Most surprising is the rehearsal version of “London Calling”, and if ever there was proof of just how valuable a producer Guy Stevens was, it’s on this track. Many listeners will be surprised at how weak the song seems, as the band sounds hesitant, almost robotic, and Strummer goes for a more detached tone in his voice, sounding more enigmatic than passionate. On the accompanying DVD, we’re treated to rare home video footage of Stevens and the band in the studio (another “miraculous” discovery from early this year, by Simonon this time), and we see Stevens doing everything he can to get the most out of the band: he hops around excitedly from member to member while they record, he swings a ladder around dangerously, he smashes chairs on the studio floor, he gets in Strummer’s face while recording vocals. Both the DVD footage and the Vanilla Tapes make the final album version all the more special, and show how, without the borderline psychotic Stevens around barking in the guys’ faces, this album might not have been as great.
The DVD comes with 13 minutes of the lost studio footage, three promotional videos, and the excellent, half-hour documentary The Last Testament: The Making of London Calling, by Don Letts, director of the great Clash film Westway to the World.

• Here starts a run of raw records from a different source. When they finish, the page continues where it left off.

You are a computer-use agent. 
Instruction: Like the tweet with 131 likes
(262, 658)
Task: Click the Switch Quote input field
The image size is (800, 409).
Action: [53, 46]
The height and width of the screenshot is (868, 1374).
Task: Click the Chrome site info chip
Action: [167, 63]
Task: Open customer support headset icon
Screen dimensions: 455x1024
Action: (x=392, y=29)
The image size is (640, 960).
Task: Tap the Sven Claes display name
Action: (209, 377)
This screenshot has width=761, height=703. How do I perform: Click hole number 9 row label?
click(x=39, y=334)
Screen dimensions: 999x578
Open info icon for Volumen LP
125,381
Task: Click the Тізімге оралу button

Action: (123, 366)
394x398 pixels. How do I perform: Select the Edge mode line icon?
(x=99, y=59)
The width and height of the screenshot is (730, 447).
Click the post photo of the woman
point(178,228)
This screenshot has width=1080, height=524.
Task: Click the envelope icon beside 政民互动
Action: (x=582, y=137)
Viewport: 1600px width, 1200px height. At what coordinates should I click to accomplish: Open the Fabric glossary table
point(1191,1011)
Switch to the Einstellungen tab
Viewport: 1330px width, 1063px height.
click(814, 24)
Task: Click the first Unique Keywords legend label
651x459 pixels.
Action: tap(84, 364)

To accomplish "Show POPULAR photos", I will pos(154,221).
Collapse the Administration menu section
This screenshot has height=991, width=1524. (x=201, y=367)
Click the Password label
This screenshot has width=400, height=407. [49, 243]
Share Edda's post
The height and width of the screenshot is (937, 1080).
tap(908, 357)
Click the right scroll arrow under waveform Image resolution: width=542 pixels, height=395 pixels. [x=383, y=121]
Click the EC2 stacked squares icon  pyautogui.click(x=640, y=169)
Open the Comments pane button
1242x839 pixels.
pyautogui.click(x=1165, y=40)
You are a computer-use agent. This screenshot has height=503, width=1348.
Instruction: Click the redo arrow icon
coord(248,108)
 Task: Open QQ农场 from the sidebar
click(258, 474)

Along with the wonderful reproduction of Strummer’s handwritten lyrics, there’s a nice, 36-page booklet, containing excellent essays by Tom Vague and Pat Gilbert, and best of all, an excerpt from the band’s homemade fanzine, The Armagideon Times, featuring commentary and doodles by band members, describing every track on the album. Overall, London Calling: 25th Anniversary Legacy Edition is a terrific package; like Pennie Smith’s now legendary cover shot, the Clash caught lightning in a bottle in 1979, and a quarter century later, the electricity is more palpable than ever.